• **The task**: All of the listing should be returned as written, apart from any picture in it.

• **Dataset entries**:
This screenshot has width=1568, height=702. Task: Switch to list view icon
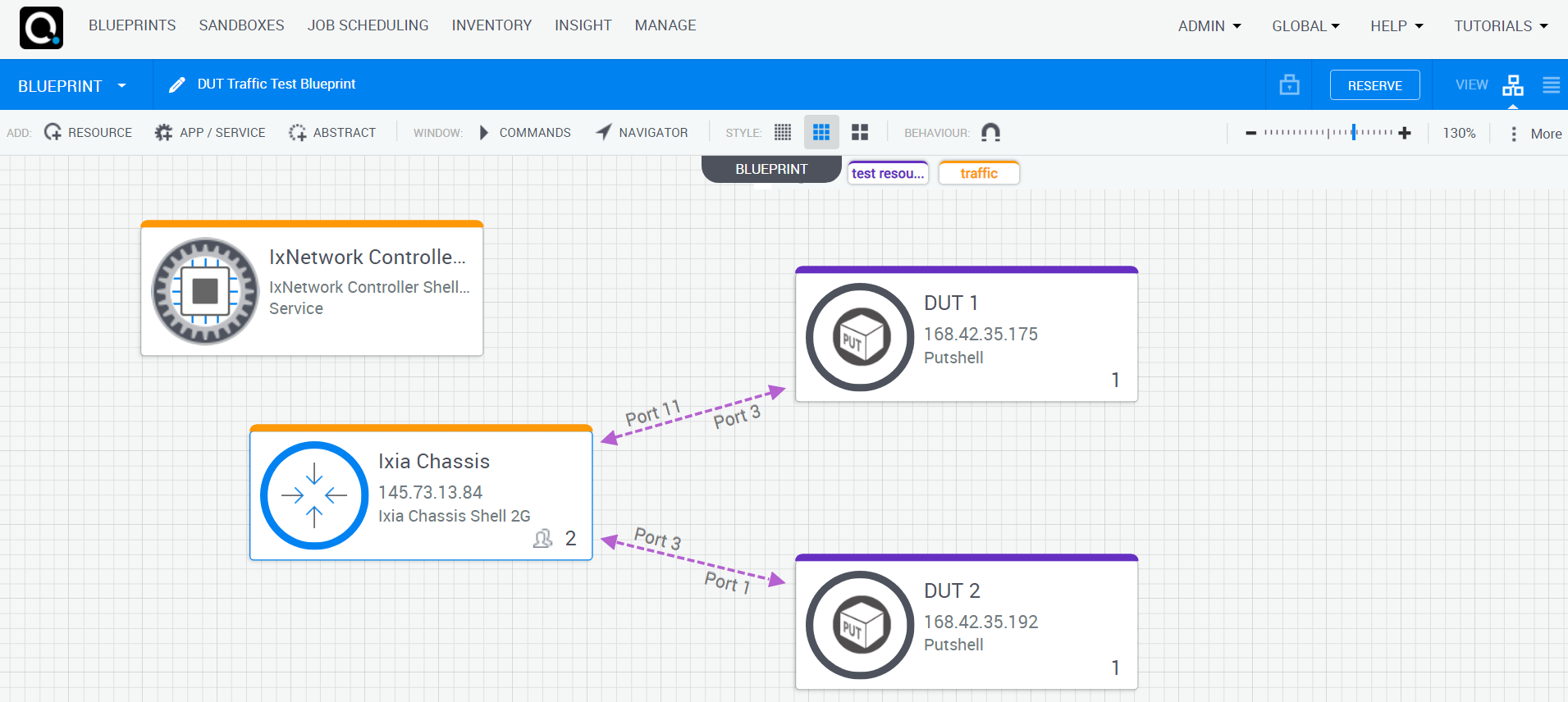tap(1551, 85)
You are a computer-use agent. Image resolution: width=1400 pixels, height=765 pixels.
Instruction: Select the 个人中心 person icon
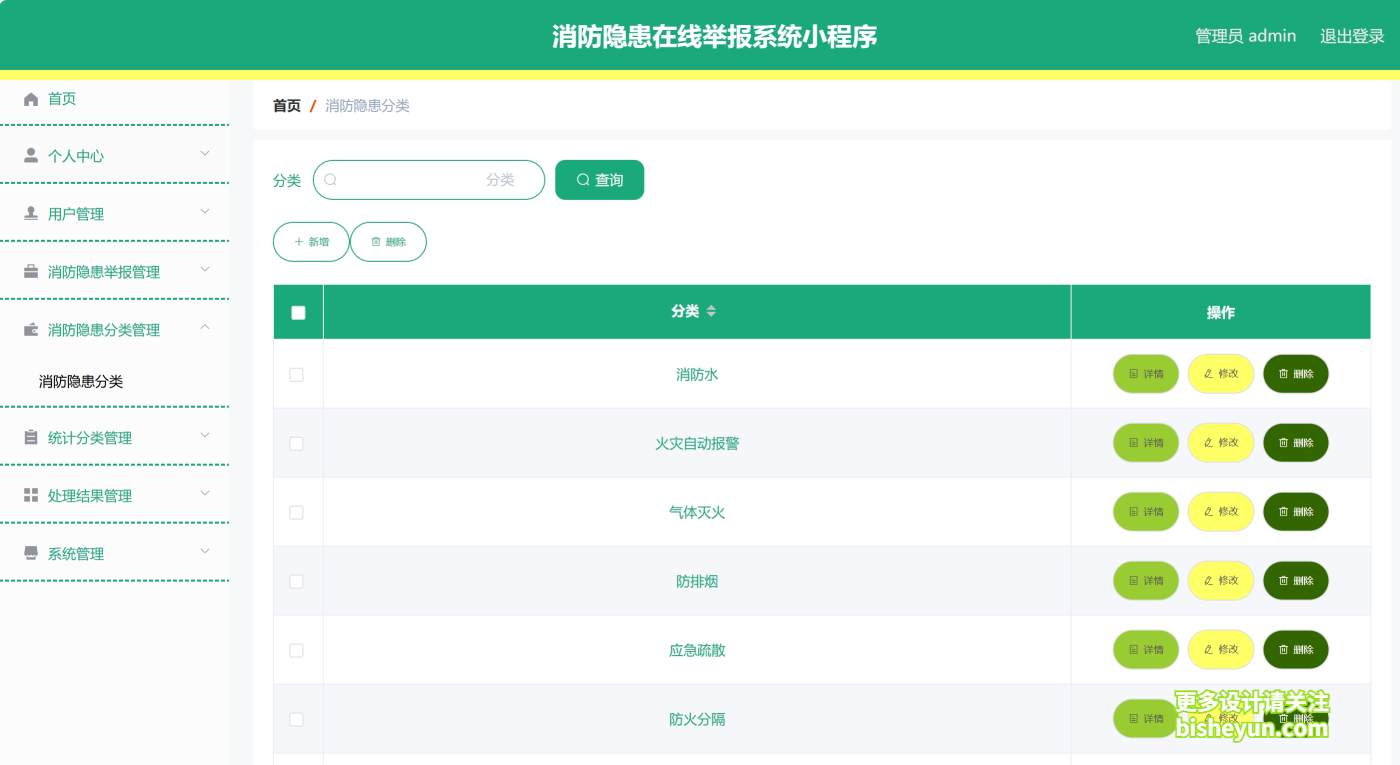[x=29, y=155]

• **Task answer**:
This screenshot has width=1568, height=702. Task: Switch to list view icon
tap(1551, 85)
You are a computer-use agent. Image resolution: width=1400 pixels, height=765 pixels.
Instruction: Select the 个人中心 person icon
[x=29, y=155]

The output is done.